We arrived at la Maison des métallos early enough to wander around listening to the "environment sonore" created by Jerome Deuson, which was on a constant loop for the entire evening, and to wander around the various spaces of the venue.
The event proper began with The Aktivistv and Natalia De Mello, an audiovisual performance par excellence. The stage was completely darkened and an off key banjo/guitar sample skewed and slewed through the darkened room. A light clicked on a desk, and in turn on the screen behind the stage, and we were introduced to the audiovisual component of the set.
In real-time (apart from some minutes of pre-recorded video) Natalia De Mello manipulated her collection of items on the table including magnets and metal objects, compact discs, pen and paper to create stunning images which were projected onto the screen behind them. The accompanying soundscape was an interesting blend of organic samples and subtle electronica and the music and visuals worked very well together.
It was a mesmerising experience, childlike yet evocative. Undoubtedly the highlight of the evening. Bravo!
Next up was Christophe Bailleau who played a very dance-based set slightly reminiscent of Fuck Buttons but without being quite so manic and without their groovy old suitcase of toys.
With a DVD of his own images playing on the screen behind him, Christophe worked with a repeated layer of techno beat over which he manipulated sounds from what appeared to be an ipod, and something which sounded like a theremin, messing with the frequencies and throwing in additional sampled sounds to augment the underlying dance beat. Great fun even if no one in the audience was dancing.
The last band for the evening were aMute, which I expected to be the post-rock segment of the evening, as the first two acts fell firmly into the electronic genre. But the band leant more towards bland euro-indie and nowhere near post-rock, with no instrumental tracks. Their sound also didn't really suit the first two performances.

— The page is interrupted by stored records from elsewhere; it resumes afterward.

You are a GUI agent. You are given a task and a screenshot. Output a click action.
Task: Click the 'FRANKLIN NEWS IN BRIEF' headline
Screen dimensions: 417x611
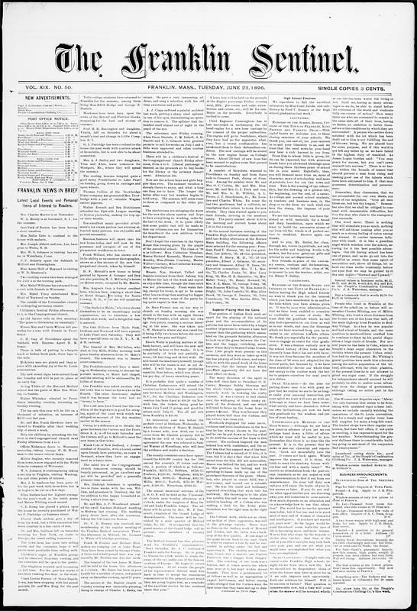(x=39, y=196)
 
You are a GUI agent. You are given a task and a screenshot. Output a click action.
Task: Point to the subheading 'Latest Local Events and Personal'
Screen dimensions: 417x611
(x=38, y=209)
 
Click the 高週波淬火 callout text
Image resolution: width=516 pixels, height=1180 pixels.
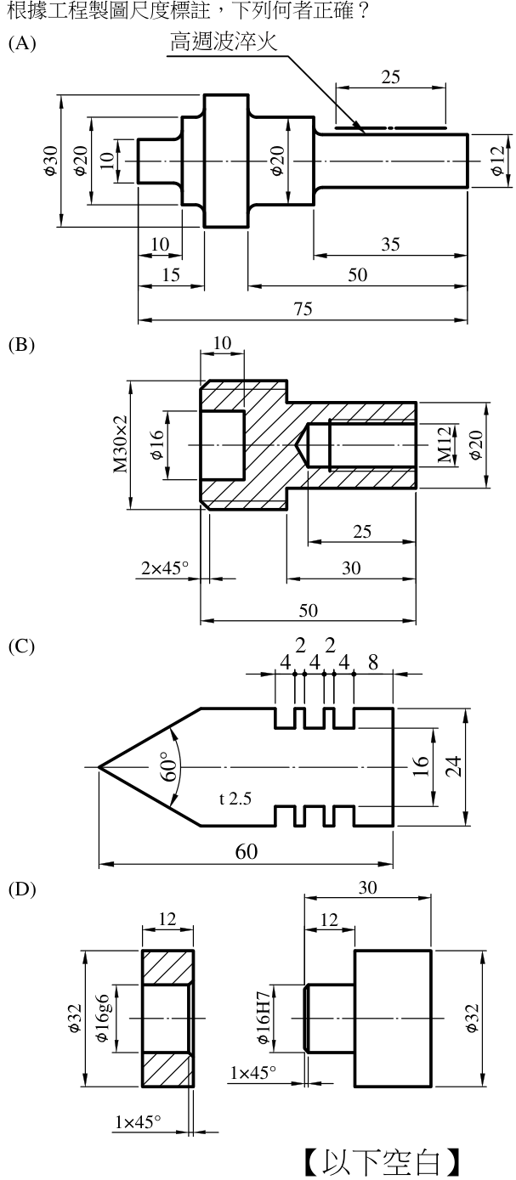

They also seemed to have sound troubles, with lots of feedback early in the set which never helps. But some were their own problems, such as not switching on the effect manipulating the vocals. If you're gonna have a lot of toys you need to know how to use them guys. It was kind of distracting.
So sadly it really wasn't my thing, a little bit psychadelic, a little bit melodramatic, and there seemed to be some wierd dynamics between the band members. The set included some nice guitar work, a great drummer, but a little too much posturing without the substance to back it. Although they can obviously play, I'm use to Aussie bands who, when they rock out, they really kick some ass. But aMute are apparently very sucessful, so kudos to them.
For me, the night belonged to The Aktivistv and Natalia De Mello.